The tree of plenty
Beechnuts are genuine calorie bombs for bears
Promise is in the air in the central Apennines. After several years of waiting, the beech trees bloom in spring and as early as late July, the branches are bending under the weight of the unripe fruits.
A single tree can produce more than 30,000 fruits (beechnuts) in one growing season. A real bonanza for hundreds of animal species, providing the fruits are able to ripen, something that occurs in just a few very special years. But in these years, it is in autumn that the forests are especially full of life. The tree branches are targeted by birds such as tits and finches, together with rodents, including dormice and squirrels that hoard the fruits. Ripe beechnuts fall to the ground by gravity, helped by the numerous visitors and gusts of autumn wind.

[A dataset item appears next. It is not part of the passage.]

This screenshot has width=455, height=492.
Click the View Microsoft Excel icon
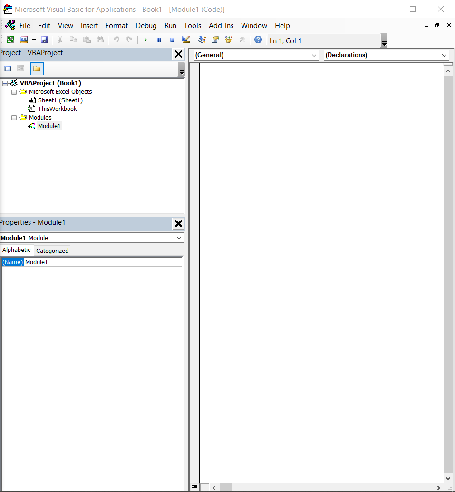coord(10,40)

The forest litter is covered with thousands of spiny leathery cupulas and crunches under the weight of wild boar and red and roe deer as they dig deep with their noses in search of food. But there is also turmoil below ground. Industrious voles transport the beechnuts to their burrows where they hoard them to guarantee a reserve of food for the winter and following spring. Bears are obviously not indifferent to this bonanza.
The invisible eye of a remote video camera placed in a remote forest reveals the movements of bears and wild boars in search of beech masts in the early winter.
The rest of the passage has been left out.